TV COLUMN: Timeless, Muslims Like Us, Love Actually, AA Gill

Columnist James Waller-Davies gives his view of some of the recent events on television.
James Waller-DaviesJames Waller-Davies
James Waller-Davies

You know you’re scraping the bottom of the pre-Christmas television barrel when you have to scroll a few feet down the digital TV menu to find something new to watch.

Timeless (E4) was a fairly big budget pilot hidden away from the mainstream channels. E4 is Channel 4’s younger person remit channel and most of its content is correctly positioned, but Timeless deserved a broader audience for its cast and production values alone.

The time-travel genre comes with its built-in flaw. Ever since HG Wells’ time machine, we have ‘seen it all before’. There are only two twists to the tale: go to an imagined future, or go back to the past and change it.

Inescapably, Timeless was caught in its own time-loop, derivative of Doctor Who, Timecop, and even the 1980’s cult classic, Quantum Leap. Even so, Abigail Spencer’s Lucy Preston, the historian taken back in time to support the muscle of Matt Lanter’s Wyatt Logan, is a believable and engaging character, even if the overall premise was stretching it a bit.

Timeless is one of those mass-produced programmes that has more to do with the amount of money sloshing around American television production at the moment. Its eye is pointed to a global rather than a domestic audience where the potential rewards far outweigh the need for critical scrutiny during pre-production.

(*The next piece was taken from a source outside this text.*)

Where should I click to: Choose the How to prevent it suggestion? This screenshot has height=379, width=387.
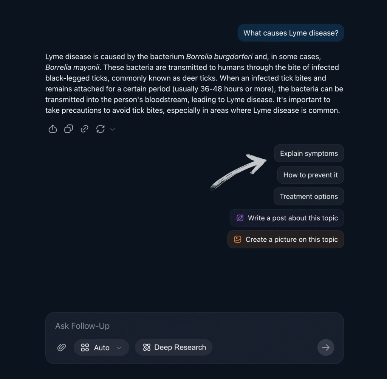311,175
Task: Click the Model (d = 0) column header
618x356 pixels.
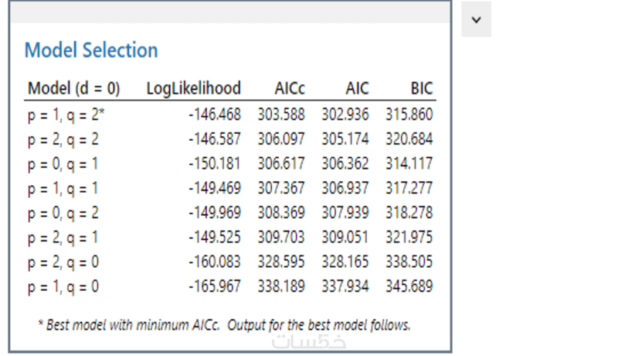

Timeless could have been better finished for just a little more care in its inception and it’s unlikely to maintain an audience in light of the Christmas and New Year glut, where there will be less need to scroll down the menu for something to watch. It deserved better.

Muslims Like Us (BBC2) must have been thought up back in the summer when the intern was left in charge of the office. The ‘Big Brother’-style reality television show placed ten Muslims in a house together to see if they had different views. And strangely, they did. This was a revelation that shook the foundations of the Daily Express, who managed to get their “Fury at…” headline out once again.

The producers claimed “debate, disagreement and insight reveal what it’s like to be a Muslim in Britain today”. As with any reality TV show, all audiences got was confirmation that given any ten people locked in a room together, the full spectrum of anything will be seen. “Hell”, as Jean-Paul Sartre put it, is always “other people”. The programme should have been more accurately titled ‘Muslims just like the rest of us’.

Love Actually (ITV2) was revealed to be the nation’s favourite Christmas movie this week. Hardly surprising since it benefits from scheduling of the carpet bombing variety. Whilst most channels make do with trailers for their Christmas Day movie, ITV opt for the more ambitious strategy of showing the full thing almost every week of the year.

It’s not a bad film in many ways, owing much to Shakespearian comedy in its multiple plotline structure and tonal varieties on sweet and bittersweet. Unfortunately, ‘Bored Actually’ has had any freshness battered out of it by endless repetition.

‘AA Gill is away’ for good this time. The Sunday Times television critic died this week from cancer. Gill, more renowned for his restaurant column, was nonetheless one of the most perceptive and acerbic television critics of his age.

Often a merciless critic of the BBC, Gill was one who made television imperceptibly better by poking the dross viciously with the pointed stick of his prose. Though he rarely appeared on television himslef, television will be the poorer for his passing.